_Aim_
Update the records below by replacing "Image resolution" with "Screenshot resolution" wherever it occurs, and leave everything else unchanged.

_Excerpted data_
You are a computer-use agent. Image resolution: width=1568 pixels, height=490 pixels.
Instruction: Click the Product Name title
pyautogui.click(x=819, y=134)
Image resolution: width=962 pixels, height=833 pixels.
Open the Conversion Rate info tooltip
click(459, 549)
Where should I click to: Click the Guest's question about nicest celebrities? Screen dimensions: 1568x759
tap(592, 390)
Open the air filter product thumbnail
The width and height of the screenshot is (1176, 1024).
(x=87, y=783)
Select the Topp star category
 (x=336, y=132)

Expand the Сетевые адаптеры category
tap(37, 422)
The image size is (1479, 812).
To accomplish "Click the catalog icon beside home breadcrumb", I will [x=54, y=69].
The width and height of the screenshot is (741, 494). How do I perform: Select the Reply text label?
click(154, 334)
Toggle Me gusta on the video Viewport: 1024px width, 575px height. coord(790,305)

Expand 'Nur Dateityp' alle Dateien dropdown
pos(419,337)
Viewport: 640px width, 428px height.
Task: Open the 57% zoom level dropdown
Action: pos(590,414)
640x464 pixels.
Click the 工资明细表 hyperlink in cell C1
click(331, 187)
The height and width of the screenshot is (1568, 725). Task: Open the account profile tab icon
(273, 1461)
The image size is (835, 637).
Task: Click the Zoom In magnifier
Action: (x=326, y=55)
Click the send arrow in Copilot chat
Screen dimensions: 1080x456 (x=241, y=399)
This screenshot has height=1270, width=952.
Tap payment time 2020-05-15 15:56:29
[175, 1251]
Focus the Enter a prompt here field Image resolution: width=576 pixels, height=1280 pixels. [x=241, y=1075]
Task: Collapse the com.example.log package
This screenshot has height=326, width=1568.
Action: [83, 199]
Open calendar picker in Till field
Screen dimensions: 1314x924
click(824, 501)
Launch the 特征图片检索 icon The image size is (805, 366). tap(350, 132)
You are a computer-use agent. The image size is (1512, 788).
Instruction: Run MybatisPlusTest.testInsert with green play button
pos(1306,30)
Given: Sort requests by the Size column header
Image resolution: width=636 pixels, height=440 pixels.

_Task response_
You are a computer-use agent. Screenshot resolution: width=1568 pixels, height=490 pixels.
Instruction: Click the Product Name title
pyautogui.click(x=819, y=134)
Screenshot resolution: width=962 pixels, height=833 pixels.
Open the Conversion Rate info tooltip
click(459, 549)
Where should I click to: Click the Guest's question about nicest celebrities? Screen dimensions: 1568x759
tap(592, 390)
Open the air filter product thumbnail
The width and height of the screenshot is (1176, 1024).
(x=87, y=783)
Select the Topp star category
 (x=336, y=132)

Expand the Сетевые адаптеры category
tap(37, 422)
The image size is (1479, 812).
To accomplish "Click the catalog icon beside home breadcrumb", I will [x=54, y=69].
The width and height of the screenshot is (741, 494). How do I perform: Select the Reply text label?
click(154, 334)
Toggle Me gusta on the video Viewport: 1024px width, 575px height. coord(790,305)

Expand 'Nur Dateityp' alle Dateien dropdown
pos(419,337)
Viewport: 640px width, 428px height.
Task: Open the 57% zoom level dropdown
Action: pos(590,414)
640x464 pixels.
Click the 工资明细表 hyperlink in cell C1
click(331, 187)
The height and width of the screenshot is (1568, 725). Task: Open the account profile tab icon
(273, 1461)
The image size is (835, 637).
Task: Click the Zoom In magnifier
Action: (x=326, y=55)
Click the send arrow in Copilot chat
Screen dimensions: 1080x456 (x=241, y=399)
This screenshot has height=1270, width=952.
Tap payment time 2020-05-15 15:56:29
[175, 1251]
Focus the Enter a prompt here field Screenshot resolution: width=576 pixels, height=1280 pixels. [x=241, y=1075]
Task: Collapse the com.example.log package
This screenshot has height=326, width=1568.
Action: [83, 199]
Open calendar picker in Till field
Screen dimensions: 1314x924
click(824, 501)
Launch the 特征图片检索 icon The image size is (805, 366). tap(350, 132)
You are a computer-use agent. The image size is (1512, 788).
Instruction: Run MybatisPlusTest.testInsert with green play button
pos(1306,30)
Given: Sort requests by the Size column header
Screenshot resolution: width=636 pixels, height=440 pixels.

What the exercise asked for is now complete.